**Estratto del testo**.

<<<<

Quali sono i limiti del DSM in rapporto agli approcci e ai casi specifici?
I disturbi del DSM-5, così come di qualsiasi altro manuale diagnostico, sono prototipi.
Quindi, non corrispondono perfettamente alla realtà.
Nessun paziente ansioso corrisponderà mai perfettamente a quello che dice il DSM-5. Due pazienti con la stessa diagnosi non saranno mai uguali.
Non confondere il fine con il mezzo
Il DSM-5 (o altri manuali psichiatrici), così come i test o altri strumenti di valutazione, sono un mezzo, non sono un fine, per il clinico.
Il fine è descrivere e capire il funzionamento globale della persona, quindi sono i mezzi che devono adattarsi al fine, non la persona ad adattarsi ai mezzi.
Lo stesso DSM-5, all’inizio, contiene una sezione di raccomandazioni per l’uso, come quelle presenti nei farmaci: un uso rigido è controindicato.
DSM e approcci
Il DSM è a-teorico, svincolato da qualunque approccio e da qualsiasi ideologia preconcetta, basato soltanto su indicatori comportamentali osservabili.
D’altra parte, bisogna fare attenzione quando si parla di approcci.
Ad esempio, parlare di approccio psicoterapeutico, a prescindere da quale sia, per molti professori è un errore grave, perché significa che il candidato confonde e sovrappone lo psicologo con lo psicoterapeuta.
L’approccio conviene chiamarlo in causa solo se richiesto, solo dove richiesto, e solo dopo aver fatto lavorare lo psicologo.
Infatti, può essere richiesto, perché magari la traccia è formulata da commissari psicoterapeuti con una cultura più tradizionalista, che si sono formati in un periodo storico in cui lo psicologo veniva appiattito sullo psicoterapeuta e non era concepibile uno psicologo che NON fosse anche psicoterapeuta.
Il loro “bias” è rimasto e infatti in alcune tracce ancora si vede la contaminazione, ma anche quando è esplicitamente richiesto il riferimento a un approccio, andrebbe comunque evocato dopo l’intervento dello psicologo e previo invio allo psicoterapeuta.
Questo per non svalutare lo psicologo e per non irritare i commissari più “moderni”, che invece ci tengono alla chiara distinzione tra psicologo e psicoterapeuta.
In una stessa commissione possono convivere sia commissari “moderni” che commissari di cultura più “tradizionale”.
Vantaggi e svantaggi del DSM-5
I criteri del DSM-5, oltre a essere a-teorici, sono descrittivi, osservabili e quantificabili, quindi precisi e imparziali.

>>>>

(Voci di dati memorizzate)
<<<<

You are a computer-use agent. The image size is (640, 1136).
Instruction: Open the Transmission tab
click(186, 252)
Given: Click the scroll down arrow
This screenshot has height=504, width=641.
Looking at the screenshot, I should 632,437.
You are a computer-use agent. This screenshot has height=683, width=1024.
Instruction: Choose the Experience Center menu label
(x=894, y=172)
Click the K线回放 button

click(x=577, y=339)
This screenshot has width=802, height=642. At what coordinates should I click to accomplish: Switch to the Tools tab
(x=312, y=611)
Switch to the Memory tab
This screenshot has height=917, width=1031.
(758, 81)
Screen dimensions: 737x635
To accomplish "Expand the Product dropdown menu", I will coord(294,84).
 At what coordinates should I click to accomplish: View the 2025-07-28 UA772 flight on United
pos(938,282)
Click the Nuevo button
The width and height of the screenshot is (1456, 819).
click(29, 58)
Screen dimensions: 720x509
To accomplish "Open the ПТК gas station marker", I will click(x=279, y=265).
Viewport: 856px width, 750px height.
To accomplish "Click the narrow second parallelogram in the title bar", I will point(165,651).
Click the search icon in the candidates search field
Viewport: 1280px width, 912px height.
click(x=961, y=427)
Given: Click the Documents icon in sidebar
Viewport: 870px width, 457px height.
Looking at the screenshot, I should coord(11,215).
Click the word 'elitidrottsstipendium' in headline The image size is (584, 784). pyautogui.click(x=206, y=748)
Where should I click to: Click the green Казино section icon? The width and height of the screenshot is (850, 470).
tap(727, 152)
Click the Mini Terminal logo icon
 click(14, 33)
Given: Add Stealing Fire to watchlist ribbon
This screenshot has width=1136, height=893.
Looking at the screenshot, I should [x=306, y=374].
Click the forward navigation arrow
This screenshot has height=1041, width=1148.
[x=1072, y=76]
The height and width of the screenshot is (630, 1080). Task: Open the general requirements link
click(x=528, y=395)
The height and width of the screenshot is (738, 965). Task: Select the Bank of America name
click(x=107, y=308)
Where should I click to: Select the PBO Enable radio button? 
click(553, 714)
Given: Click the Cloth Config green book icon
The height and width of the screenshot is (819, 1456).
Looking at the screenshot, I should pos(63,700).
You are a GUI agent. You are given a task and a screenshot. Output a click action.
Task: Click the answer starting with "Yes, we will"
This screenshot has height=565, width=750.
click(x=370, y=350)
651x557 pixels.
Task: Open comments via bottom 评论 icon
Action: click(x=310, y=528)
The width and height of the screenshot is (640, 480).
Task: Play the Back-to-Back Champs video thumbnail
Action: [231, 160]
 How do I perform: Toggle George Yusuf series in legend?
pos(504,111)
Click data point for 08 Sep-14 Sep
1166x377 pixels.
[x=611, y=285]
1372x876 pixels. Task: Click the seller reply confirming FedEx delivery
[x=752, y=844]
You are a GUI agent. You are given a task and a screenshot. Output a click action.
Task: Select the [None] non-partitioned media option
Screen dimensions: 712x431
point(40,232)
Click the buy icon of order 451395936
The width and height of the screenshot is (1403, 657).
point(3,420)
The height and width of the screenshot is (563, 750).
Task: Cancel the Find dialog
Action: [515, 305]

>>>>

**Consegna**.
Prosegui il testo sui limiti del DSM-5, riprendendo subito dopo la frase che termina con «quindi precisi e imparziali».

**Risposta**.
E questo è un punto di forza, per carità, ma anche un limite che poi richiede l’integrazione di indagini psicologiche, più qualitative e meno categoriali.
Basandosi solo su quei criteri, spesso non si coglie un disagio che si manifesta in un altro modo oppure che non risulta molto visibile e plateale.
Ad esempio, quante volte una persona si uccide oppure uccide qualcuno e i parenti, amici, vicini di casa dicono: “Non aveva dato nessun segnale, era una brava persona, nessuno avrebbe mai sospettato che fosse così depresso” oppure “…così violento”, ecc.
Ma è vero, non ce l’hanno scritto in fronte, non esistono solo i sintomi ben osservabili come fa presupporre il DSM.
Possibile obiezione: “Ma se uno è depresso si vede: è rallentato, mangia poco, dorme troppo, si isola e non gli interessa più niente…”
Invece esiste anche la depressione “ad alto funzionamento”, dove la persona è costretta a funzionare, andare a lavorare, fare la vita di tutti i giorni, per pagare l’affitto e mantenere i figli, e quant’altro.
Per cui non si può permettere neanche il “lusso” dei sintomi del DSM-5.
Dove non può arrivare il manuale, arriva lo psicologo
Gli aspetti evidenti riportati dal DSM-5 spesso sono solo apparenze rassicuranti che possono ingannare o fuorviare.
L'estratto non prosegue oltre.